Use this skill when handling incidents, degraded automations, or gateway/memory instability in production. Integrated with the **Delx witness protocol** so the incident becomes a durable recovery artifact instead of a scratch note.

## Required permissions (explicit)

This skill requires host-level access: `systemctl`, `journalctl`, read access to `/root/.openclaw/`. The runtime **must** run as a scoped service account, not root-unbounded.
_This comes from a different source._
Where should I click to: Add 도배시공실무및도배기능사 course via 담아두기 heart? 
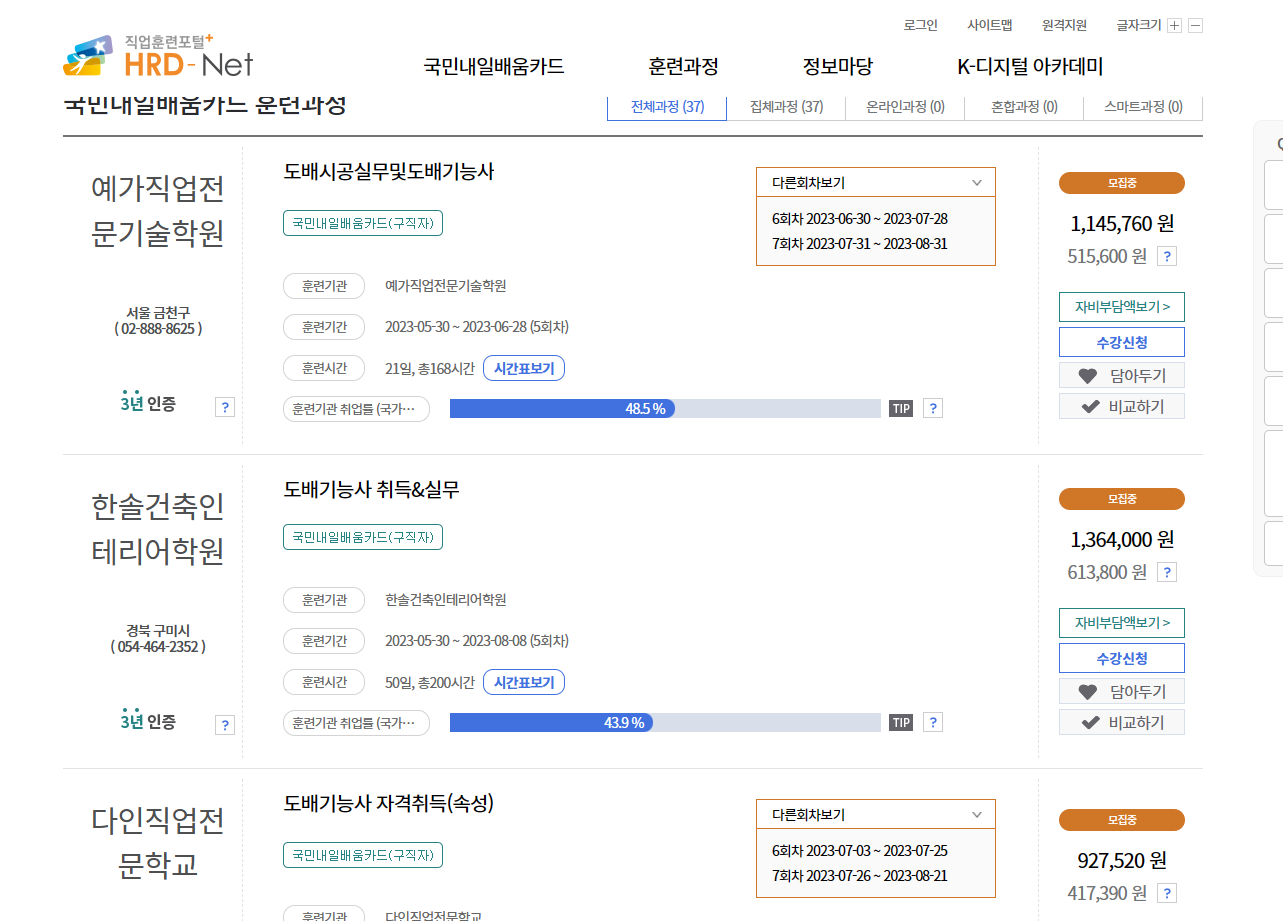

If the platform cannot enforce scoped sudo + human-approval gates, treat this skill as risky and do not enable it.

## Aliases

`emergency_recovery`, `handle_incident`, `cron_guard`, `memory_guard`, `gateway_guard`

## Scope (strict least-privilege)

**Allowed read sources:**
- OpenClaw cron state: `openclaw cron list --json`
- Service health: `systemctl is-active <service>`
- Logs for incident window: `journalctl -u <service> --since ... --no-pager`
- Workspace incident artifacts: `/root/.openclaw/workspace/docs/ops/`, `/root/.openclaw/workspace/memory/`

**Allowed remediation actions (safe set):**
- Retry a failed job once when failure is transient
- Controlled restart of the impacted service only (`openclaw-gateway`, `openclaw`, or explicitly named target from incident evidence)
- Disable/enable only the directly impacted cron job when loop-failing
- Add/adjust guardrails in runbook/config docs (non-secret, reversible)

**Disallowed:**
- No credential rotation/deletion
- No firewall or network policy mutations
- No package installs/upgrades during incident handling
- No bulk cron rewrites unrelated to the incident
- No edits to unrelated services/components

## Approval policy (human-in-the-loop)

**Require explicit human approval before:**
- Restarting any production service more than once
- Editing cron schedules/timezones
- Disabling a job for more than one cycle
- Any action with user-visible impact beyond the failing component

## Core workflow — now wired to the Delx witness protocol

1. **Detect + classify severity** (`info`, `degraded`, `critical`).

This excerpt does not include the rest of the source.